FELLOW pupils of a schoolboy who was murdered have created a DVD to raise awareness about knife crime among other youngsters.
The film has been created by teenagers at Inverclyde Academy, where pupil Christopher Knox, 17, died after he was stabbed in June 2011.
Produced with BBC Scotland's Learn at BBC (LAB) unit, it is aimed at first and second-year pupils in Scotland. The film involves a love story and aims to show the impact of knife crime on two lives. Ex-Inverclyde Academy headteacher Catherine Sorensen, who retired in April, said making the DVD helped pupils ensure something positive came out of the tragedy of Christopher's death. She said: "Three years ago we suffered quite a tragedy when we lost one of our pupils in an event that occurred outside of school, but nonetheless the effect on the school community was cataclysmic, and one of the things that the pupils then and now have done is try to make a positive out of a negative, try to take something good from what was an appalling series of events.

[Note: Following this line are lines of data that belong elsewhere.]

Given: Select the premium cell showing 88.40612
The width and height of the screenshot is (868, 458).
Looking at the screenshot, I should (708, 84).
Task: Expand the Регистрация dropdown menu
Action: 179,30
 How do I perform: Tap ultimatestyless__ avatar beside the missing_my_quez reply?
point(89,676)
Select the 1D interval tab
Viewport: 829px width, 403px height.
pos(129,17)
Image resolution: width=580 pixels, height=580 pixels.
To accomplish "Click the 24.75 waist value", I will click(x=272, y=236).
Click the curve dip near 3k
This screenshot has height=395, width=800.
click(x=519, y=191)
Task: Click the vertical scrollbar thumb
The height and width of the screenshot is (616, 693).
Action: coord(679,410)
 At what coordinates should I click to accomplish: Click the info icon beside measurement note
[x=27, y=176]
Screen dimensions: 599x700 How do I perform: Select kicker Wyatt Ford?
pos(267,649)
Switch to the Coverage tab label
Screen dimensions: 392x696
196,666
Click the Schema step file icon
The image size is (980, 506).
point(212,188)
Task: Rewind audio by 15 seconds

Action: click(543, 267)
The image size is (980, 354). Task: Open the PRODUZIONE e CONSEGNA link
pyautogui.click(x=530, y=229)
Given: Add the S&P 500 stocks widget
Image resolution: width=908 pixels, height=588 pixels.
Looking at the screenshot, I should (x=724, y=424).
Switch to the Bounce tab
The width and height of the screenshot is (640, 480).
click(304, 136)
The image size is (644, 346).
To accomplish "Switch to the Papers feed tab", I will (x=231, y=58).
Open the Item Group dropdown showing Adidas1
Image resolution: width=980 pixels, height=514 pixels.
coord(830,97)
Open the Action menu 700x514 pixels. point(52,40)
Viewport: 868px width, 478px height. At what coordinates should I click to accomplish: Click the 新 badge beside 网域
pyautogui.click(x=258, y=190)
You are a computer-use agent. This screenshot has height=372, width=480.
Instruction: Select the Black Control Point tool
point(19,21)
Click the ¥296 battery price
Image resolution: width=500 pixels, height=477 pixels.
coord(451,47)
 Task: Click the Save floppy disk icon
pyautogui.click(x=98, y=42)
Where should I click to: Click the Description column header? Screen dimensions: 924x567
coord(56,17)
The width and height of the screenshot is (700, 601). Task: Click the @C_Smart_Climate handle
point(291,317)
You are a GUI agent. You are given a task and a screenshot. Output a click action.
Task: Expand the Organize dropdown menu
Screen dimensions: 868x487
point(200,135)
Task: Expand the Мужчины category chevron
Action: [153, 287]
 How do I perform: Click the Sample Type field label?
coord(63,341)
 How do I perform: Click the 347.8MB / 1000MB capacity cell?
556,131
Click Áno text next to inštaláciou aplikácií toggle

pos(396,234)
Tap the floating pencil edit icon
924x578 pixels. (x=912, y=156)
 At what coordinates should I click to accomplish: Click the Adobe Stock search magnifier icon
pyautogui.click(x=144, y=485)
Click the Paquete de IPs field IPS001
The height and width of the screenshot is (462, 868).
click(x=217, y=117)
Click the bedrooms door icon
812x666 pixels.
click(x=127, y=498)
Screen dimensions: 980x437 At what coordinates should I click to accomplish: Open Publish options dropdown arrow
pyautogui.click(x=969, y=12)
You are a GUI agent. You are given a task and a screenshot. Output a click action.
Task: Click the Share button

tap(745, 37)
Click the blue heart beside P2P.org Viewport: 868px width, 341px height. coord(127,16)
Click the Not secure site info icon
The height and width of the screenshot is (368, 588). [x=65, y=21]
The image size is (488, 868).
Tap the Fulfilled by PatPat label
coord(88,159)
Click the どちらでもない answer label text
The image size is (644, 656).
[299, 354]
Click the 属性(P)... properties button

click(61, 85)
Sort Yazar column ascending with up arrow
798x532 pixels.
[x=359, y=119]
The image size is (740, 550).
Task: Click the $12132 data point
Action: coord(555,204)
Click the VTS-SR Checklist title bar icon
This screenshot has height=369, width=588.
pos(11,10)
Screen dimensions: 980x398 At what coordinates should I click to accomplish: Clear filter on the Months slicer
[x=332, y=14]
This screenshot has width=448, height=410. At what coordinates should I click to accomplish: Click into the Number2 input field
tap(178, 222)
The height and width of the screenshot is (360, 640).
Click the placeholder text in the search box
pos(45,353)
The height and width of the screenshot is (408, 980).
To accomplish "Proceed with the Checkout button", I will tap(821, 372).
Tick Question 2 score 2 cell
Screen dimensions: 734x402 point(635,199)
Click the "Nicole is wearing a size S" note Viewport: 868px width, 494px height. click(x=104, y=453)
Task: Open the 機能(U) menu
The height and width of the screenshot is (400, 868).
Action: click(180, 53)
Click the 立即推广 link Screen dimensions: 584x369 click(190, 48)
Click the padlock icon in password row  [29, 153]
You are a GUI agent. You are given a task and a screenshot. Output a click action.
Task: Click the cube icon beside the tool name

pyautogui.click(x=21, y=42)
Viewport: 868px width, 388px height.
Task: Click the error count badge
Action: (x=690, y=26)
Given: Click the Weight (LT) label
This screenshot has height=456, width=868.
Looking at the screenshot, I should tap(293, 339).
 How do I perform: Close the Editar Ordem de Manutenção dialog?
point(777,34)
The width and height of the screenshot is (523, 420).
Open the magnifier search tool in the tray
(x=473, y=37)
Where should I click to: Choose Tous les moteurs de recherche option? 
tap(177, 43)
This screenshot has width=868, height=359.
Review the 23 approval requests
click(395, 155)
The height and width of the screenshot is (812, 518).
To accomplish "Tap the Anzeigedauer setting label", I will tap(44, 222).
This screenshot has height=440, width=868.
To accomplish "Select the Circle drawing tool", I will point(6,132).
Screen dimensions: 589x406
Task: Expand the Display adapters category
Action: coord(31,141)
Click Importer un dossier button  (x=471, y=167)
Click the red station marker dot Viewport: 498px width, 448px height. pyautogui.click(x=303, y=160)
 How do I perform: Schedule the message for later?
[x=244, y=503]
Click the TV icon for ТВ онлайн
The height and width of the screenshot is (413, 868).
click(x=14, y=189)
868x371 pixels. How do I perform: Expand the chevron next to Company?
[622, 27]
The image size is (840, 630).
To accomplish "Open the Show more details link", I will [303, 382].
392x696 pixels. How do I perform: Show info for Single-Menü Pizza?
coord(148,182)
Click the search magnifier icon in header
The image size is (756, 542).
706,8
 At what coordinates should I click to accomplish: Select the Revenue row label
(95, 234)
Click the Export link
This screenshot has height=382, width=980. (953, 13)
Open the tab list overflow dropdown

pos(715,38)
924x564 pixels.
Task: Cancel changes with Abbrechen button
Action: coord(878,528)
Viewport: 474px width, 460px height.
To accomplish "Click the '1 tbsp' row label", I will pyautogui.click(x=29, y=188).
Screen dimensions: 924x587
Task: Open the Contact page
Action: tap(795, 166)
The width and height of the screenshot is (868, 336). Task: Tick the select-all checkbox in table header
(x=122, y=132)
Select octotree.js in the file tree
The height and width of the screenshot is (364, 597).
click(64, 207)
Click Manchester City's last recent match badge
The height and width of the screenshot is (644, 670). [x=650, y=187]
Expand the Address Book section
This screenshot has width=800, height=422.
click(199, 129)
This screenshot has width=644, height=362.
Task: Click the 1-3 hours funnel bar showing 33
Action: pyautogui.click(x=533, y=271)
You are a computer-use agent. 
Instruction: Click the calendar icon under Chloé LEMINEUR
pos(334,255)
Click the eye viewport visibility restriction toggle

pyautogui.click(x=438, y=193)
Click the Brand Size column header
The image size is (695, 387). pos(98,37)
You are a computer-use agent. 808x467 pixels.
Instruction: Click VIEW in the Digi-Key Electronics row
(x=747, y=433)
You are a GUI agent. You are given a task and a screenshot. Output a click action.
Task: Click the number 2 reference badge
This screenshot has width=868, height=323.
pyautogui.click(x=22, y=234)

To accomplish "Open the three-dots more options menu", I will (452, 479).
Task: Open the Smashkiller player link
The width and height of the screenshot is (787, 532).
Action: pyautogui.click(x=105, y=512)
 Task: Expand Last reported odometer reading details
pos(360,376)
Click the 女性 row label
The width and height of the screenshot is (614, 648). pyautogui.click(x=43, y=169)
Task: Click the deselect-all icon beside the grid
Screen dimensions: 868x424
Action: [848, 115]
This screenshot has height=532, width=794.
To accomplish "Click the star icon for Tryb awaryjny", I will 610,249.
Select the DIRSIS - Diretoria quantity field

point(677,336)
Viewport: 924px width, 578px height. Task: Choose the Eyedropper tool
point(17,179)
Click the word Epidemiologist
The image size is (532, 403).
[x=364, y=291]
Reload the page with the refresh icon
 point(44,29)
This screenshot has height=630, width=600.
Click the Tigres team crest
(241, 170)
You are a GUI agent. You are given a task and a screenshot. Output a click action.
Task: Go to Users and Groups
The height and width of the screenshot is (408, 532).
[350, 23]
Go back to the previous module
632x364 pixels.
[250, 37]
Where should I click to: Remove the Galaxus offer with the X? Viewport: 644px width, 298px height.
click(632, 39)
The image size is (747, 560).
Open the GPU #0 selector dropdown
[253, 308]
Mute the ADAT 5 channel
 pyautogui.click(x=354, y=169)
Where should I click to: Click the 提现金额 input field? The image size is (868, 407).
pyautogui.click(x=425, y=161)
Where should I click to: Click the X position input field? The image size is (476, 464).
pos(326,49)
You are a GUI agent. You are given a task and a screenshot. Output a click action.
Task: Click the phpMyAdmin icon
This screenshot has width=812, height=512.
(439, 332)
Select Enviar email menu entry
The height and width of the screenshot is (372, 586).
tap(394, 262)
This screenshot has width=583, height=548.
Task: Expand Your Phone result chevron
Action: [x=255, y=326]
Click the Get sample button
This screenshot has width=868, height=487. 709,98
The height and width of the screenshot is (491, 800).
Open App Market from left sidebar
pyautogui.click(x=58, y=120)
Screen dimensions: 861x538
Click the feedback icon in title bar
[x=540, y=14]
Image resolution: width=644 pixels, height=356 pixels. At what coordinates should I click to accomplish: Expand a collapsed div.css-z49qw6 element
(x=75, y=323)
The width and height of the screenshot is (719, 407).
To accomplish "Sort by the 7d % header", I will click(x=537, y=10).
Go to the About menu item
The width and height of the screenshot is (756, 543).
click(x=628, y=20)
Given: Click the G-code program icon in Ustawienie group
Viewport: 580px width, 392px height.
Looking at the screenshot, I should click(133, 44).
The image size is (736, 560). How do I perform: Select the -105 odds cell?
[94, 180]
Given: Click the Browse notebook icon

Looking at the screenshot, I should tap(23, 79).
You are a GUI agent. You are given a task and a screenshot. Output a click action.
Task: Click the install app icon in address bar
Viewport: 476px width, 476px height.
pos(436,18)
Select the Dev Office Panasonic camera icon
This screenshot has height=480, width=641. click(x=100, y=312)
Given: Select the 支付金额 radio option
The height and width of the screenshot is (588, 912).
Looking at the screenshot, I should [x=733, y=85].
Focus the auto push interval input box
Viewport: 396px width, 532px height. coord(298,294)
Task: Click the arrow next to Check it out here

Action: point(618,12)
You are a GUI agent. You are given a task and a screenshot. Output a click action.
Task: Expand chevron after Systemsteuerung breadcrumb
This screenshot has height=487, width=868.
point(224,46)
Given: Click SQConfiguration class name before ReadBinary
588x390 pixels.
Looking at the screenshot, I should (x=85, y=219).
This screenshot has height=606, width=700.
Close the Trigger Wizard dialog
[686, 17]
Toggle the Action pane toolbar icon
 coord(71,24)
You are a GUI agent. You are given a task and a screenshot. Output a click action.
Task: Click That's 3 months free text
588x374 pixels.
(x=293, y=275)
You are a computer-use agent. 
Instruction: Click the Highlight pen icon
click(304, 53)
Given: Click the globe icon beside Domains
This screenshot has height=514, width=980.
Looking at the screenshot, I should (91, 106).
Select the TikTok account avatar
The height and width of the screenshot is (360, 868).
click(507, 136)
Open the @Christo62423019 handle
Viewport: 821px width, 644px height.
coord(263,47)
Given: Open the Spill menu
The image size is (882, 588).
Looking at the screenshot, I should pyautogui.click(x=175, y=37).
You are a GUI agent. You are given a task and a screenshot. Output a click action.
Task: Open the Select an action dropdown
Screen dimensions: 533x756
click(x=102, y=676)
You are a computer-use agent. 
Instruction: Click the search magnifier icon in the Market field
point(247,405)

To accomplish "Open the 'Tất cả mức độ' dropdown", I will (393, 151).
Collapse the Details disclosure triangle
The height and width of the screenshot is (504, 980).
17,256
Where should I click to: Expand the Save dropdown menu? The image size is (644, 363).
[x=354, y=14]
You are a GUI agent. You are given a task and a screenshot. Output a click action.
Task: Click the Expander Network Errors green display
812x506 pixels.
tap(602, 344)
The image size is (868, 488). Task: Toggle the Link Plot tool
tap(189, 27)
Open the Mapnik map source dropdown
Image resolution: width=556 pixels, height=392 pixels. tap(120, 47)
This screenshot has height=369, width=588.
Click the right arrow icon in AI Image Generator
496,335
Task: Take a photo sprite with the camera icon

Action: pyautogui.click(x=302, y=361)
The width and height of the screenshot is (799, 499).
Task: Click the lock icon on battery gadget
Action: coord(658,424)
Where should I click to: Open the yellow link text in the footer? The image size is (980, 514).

"About a year ago I met with staff from the Crown Office and Procurator Fiscal Service, and also from the BBC, and we had a chat about producing some kind of resource that teachers could use in the classroom to support the whole No Knives Better Lives campaign to keep it live and, above all, to try and make it a peer campaign because the point about the DVD is that this has been done by young people for other young people. Any study that you can see anywhere will tell you that peer education is the most powerful tool we have in affecting attitudes and behaviour amongst young people.
"Obviously our group of 20 14-year-olds can't go out and talk to the whole of Scotland, but through using this particular production and having it posted on the BBC website, where it is available for free, for any teacher and indeed any parent to use, that's allowing them to talk and give a thought-provoking message to people their age or slightly younger."